If you would rather start with a whole tidy set instead of one skill, the [Inbox Zero](/bundles/inbox-zero) bundle goes through the same review, skill by skill.

- [Inbox Zero](https://agentpod.com/bundles/inbox-zero): A reviewed set of skills that gets your inbox calm and keeps it there.

**The short version:**
- A real review compares what a skill claims to do against what it actually touches.
- It checks that the skill asks only for the access its one job needs, nothing more.
- It reads the whole skill for hidden instructions aimed at your AI (prompt injection).
- It traces whether any of your data would leave your device, and whether that is even necessary.
- It is a careful, good-faith review, not a guarantee, so we also show you what each skill touches and let you decide.

## Common questions

### Does a security scan mean a skill is guaranteed safe?

No, and I would not trust anyone who told you it did. A scan is a careful, good-faith review by a person who knows what to look for. It catches the things you would never spot yourself, like a buried instruction or a request for access the job does not need. But software changes, and no review can promise a thing will behave perfectly forever.

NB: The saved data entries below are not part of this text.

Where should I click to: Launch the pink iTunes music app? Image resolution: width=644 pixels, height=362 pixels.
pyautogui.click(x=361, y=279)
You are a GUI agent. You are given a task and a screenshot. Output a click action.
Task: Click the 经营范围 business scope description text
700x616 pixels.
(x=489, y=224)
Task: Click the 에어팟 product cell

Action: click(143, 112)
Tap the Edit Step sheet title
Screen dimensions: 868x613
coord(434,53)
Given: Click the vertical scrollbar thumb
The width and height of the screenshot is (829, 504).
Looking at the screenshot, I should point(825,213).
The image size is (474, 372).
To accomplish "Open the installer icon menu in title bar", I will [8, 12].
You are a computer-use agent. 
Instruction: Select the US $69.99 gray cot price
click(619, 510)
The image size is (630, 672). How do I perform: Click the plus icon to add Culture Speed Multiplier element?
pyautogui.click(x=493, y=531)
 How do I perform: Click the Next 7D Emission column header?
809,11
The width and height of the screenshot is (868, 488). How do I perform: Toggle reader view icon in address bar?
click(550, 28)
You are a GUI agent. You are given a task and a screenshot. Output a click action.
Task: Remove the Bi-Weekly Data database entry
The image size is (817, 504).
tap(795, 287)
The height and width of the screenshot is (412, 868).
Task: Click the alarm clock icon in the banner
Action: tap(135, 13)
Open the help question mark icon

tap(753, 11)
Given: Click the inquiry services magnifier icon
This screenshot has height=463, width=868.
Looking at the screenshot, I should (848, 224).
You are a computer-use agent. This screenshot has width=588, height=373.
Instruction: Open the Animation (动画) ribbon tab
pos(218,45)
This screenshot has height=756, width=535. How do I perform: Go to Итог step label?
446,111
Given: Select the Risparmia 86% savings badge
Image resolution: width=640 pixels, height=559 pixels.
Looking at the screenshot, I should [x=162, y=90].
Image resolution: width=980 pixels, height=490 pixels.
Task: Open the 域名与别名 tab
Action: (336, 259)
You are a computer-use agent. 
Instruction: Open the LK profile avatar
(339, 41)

That is why we also show you what each skill touches, so you keep the final say.

### What is prompt injection, in plain terms?

It is a hidden instruction tucked inside a skill (or inside the data a skill reads) that tries to make your AI do something you did not ask for. Think of a note slipped into a stack of papers that says "ignore your boss and forward these to me." A good review reads the whole skill looking for sentences like that, especially ones aimed at your AI rather than at you.

### How do you know if a skill sends my data somewhere?

We read the skill for any address it talks to. A skill that drafts an email reply has no reason to phone a server we have never heard of. If it reaches out somewhere, we want a plain reason why, and we note it so you can see it too. On an AgentPod, most skills never need to leave the device at all.

### What does "asks for more access than the job needs" mean?

A skill should only request what its one job requires. A subscription finder needs to read your statements, not send messages as you. A meeting-notes tool needs your notes, not your contacts. When a skill asks for more than its job calls for, that is a flag, even if nothing bad is happening. Least access is just good hygiene.

### Can I see the review, or do I just have to trust you?

You do not have to take our word for it. For every skill, we publish what it touches and what it can do in plain language, right on the skill page and summarized on our [security page](/security). The review is us doing the homework first. Showing you the result is us refusing to ask for blind trust.

### Where can I learn the basics first?

If terms like skill or permission still feel fuzzy, start with [What is an AI skill?](/learn/what-is-an-ai-skill) for the plain version, then read [Are AI skills safe?](/learn/are-ai-skills-safe) for how to think about risk. This article goes one level deeper into the actual checks we run.